Re: UK - Based 1941 110 Touring Sedan Deluxe RHD

Post by analyse999 » Tue Jul 12, 2016 3:56 pm

12 to 6-volt conversion

With humble apologies for the delay in my updating the blog (whilst I bought and restored a 1930's house), those of you who have been following my blog may remember my 'export' (to South Africa) RHD model during its lifetime had lots of original parts replaced with non-standard : I guess African Packard dealers were maybe a bit thin on the ground even in 1941...

One of the non-standard modifications was conversion to a 12-volt negative earth system using 'Lucas' british components. Further 'modifications' included all-wrecked dash instruments (the car came with a speedo surround carved out of balsa wood instead of plastic, and a pedal cycle speedometer...) and a home-made wiring harness. Now in fairness the car ran very well when I bought it, so my first plan was to renew all the dash instruments, fit a new wiring harness, and retain the 12-volt system but feed the 6-volt accessories through a voltage reducer.

All was proceeding nicely until I started the rewire using the (very nice) new harness, and being no 'sparky', realised I was not comfortable that I could safely separate and rework the 6-volt power feeds I needed via the reducer. No way was I going to risk damaging my beautiful rebuilt dash with all new instruments, so 'plan b' became order of the day, namely a conversion back to original 6-volt system (Yep Dave - you told me so ! :0)

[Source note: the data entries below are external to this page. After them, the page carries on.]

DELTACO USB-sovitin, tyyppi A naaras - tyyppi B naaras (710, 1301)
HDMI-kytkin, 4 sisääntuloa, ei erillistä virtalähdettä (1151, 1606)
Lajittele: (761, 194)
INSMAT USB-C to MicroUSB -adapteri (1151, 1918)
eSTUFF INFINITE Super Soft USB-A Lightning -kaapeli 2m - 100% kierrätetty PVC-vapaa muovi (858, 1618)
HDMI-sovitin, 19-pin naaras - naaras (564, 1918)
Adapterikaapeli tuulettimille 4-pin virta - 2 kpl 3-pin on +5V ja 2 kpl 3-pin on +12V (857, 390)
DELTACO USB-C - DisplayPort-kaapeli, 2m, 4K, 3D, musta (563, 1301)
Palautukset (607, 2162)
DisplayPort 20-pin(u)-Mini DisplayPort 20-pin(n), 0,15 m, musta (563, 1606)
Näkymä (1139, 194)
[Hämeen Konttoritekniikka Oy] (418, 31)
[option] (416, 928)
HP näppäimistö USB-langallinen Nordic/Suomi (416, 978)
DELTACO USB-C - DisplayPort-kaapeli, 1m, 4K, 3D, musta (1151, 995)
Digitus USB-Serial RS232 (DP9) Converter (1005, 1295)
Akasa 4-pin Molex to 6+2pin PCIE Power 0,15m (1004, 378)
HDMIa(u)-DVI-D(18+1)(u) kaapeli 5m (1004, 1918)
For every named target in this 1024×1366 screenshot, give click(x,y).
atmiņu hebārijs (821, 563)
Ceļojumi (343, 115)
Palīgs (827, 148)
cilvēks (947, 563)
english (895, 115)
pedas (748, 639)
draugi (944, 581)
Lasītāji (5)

I sourced new period Battery and 6-volt coil in the UK, no problem, which should suffice until I find the correct period genuine US item. Much hunting through the club and US-eBay duly located original 'Autolite' generator and regulator units, and after a 6-week wait and a second mortgage to pay for their shipping and customs charges, I was ready to proceed.

I had taken good advice from the harness builder when I ordered my new harness and opted for a 6-volt harness (thicker wire), so that was fine.

The Regulator was an easy swop, needing only a few changed wire end connectors and extended wires to reach the terminals.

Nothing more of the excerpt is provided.